Если же посмотреть, какие методы предписывает Писарев для борьбы за НОВЫЕ ИДЕИ — оторопь берет. Несмотря на собственную осторожность (цензура, цензура!), он четок и последователен. Он пересказывает, как один разбойник у Достоевского хвастает убийством пятилетнего мальчика. Если рассказ об этом убийстве вызвал возмущение в острожной казарме, то воспоминание другого каторжанина находит, по мнению Писарева, сочувствие у острожников:
«Лучка рассказывает товарищам очень подробно, как он зарезал одного сердитого плацмайора, и все его слушают, и никто на него не кричит. Значит, об убийстве говорить можно…» — подытоживает Писарев, имея в уме далеко не разговоры. Если убийство совершено во имя НОВЫХ ИДЕЙ — оно оправдано…
То, о чем мечтал Дмитрий Иванович, сбылось. В продолжение писаревских мечтаний родились ИДЕИ. Проснулись БОГАТЫРИ и овладели этими ИДЕЯМИ. Рухнули церкви. Разговоры о справедливых убийствах стали руководством к действию, и кровавые реки заструились по городам и весям, по ГУЛАГу.

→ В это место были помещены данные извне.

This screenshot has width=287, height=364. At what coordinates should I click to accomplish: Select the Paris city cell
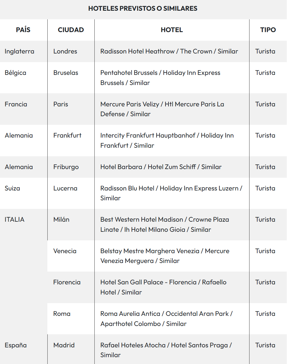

Много десятилетий излечивалось зло по писаревскому рецепту. Но не отступало, а даже крепло, словно вместо припарок мертвой водой, касалась его водица живая… И уже ясно всем: чтобы победить зло, преступность в частности, нужно внимательно пересмотреть наследие Писарева и тех, кто думал согласно с ним. Нужно не отворачиваться от религии (хотя бы от нравственной ее стороны, от того, что поможет' победить зло в самом себе). Нужно, памятуя о справедливости, тем не менее забыть уравниловку. И навсегда проклясть убийство. Любое.

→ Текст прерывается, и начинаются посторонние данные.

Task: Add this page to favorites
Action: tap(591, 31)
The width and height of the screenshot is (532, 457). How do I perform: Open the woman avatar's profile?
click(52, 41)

Может, тогда мы перестанем платить неустойку — духовную и материальную — прошлому веку, идеям, которые он породил и в сети которых мы, как доверчивые пацаны, попались.
Июнь, 91
P. S. Когда материал готовился к печати, информационное агентство «УРАЛ-АКЦЕПТ» распространило сообщение, напрямую связанное с нашей темой:
«Достойный продолжатель дела бальзаковского Гобсека появился в Качканаре. Виталий Попов еще молод — ему 13 лет, но сообразителен не по годам. Давая взаймы своим друзьям по 50 рублей, он за каждый просроченный для платежа день требовал половину этой суммы, а чтобы взыскать проценты, приводил старшего товарища, ранее судимого. Юным Гобсеком заинтересовался народный суд».
Март, 92
На такую связь Пятнадцатый не выйдет
— Как-как? — переспрашиваю я.
— Сосальня, — без смущения повторяет Четырнадцатый (настоящего имени его я не знаю, а кличку он придумал себе сам: попросту перевел в прозвище год собственного существования на земле).
— И что это?
— Это? Техническая кабинка в нашем школьном туалете. «Кабинет» уборщицы. Старшеклассники, у которых много денег, приглашают меня туда, и…

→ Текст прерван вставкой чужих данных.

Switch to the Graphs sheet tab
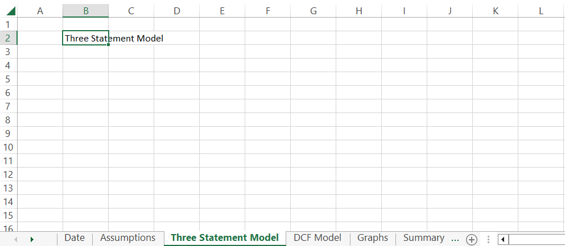This screenshot has height=246, width=565. (373, 238)
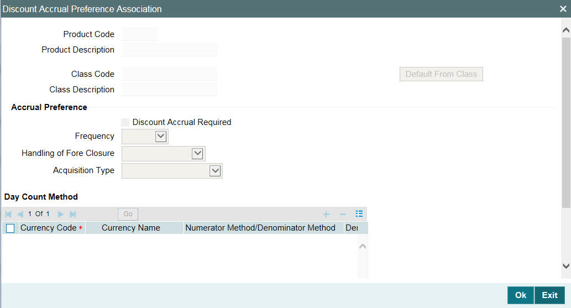Go to first page of Day Count grid
Viewport: 571px width, 308px height.
pos(8,215)
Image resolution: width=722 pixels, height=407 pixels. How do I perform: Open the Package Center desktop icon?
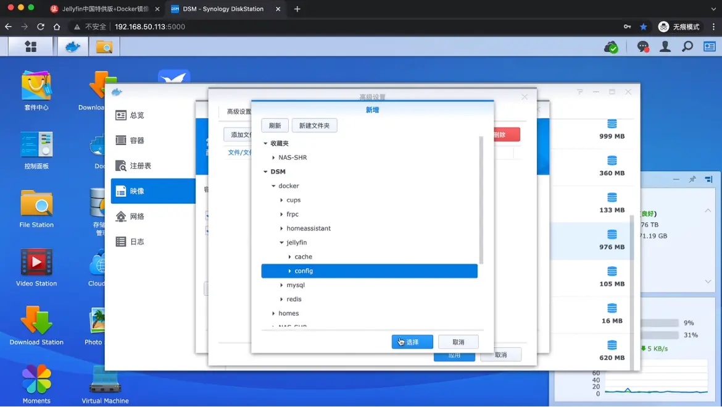tap(36, 90)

Моя авторучка замирает над бумагой, словно дама из недавнего цензурного отдела — над возмутительно дерзким текстом. Я пытаюсь упредить Четырнадцатого и перевести на грамотный язык сексопатологии те его фразы, которыми он грубо и неряшливо описывает свой малый бизнес. (Хотя сексопатология ни при чем, — здесь нужны социальные термины). Подыскивая эвфемизмы, я стараюсь не для Четырнадцатого. Кроме него в моем кабинете еще один гость. Мальчонка лет восьми-девяти. Сводный брат Четырнадцатого. Он сидит за пишущей машинкой и «давит клопов» — коротает время. Иногда замирает, чутко прислушиваясь к нашему разговору.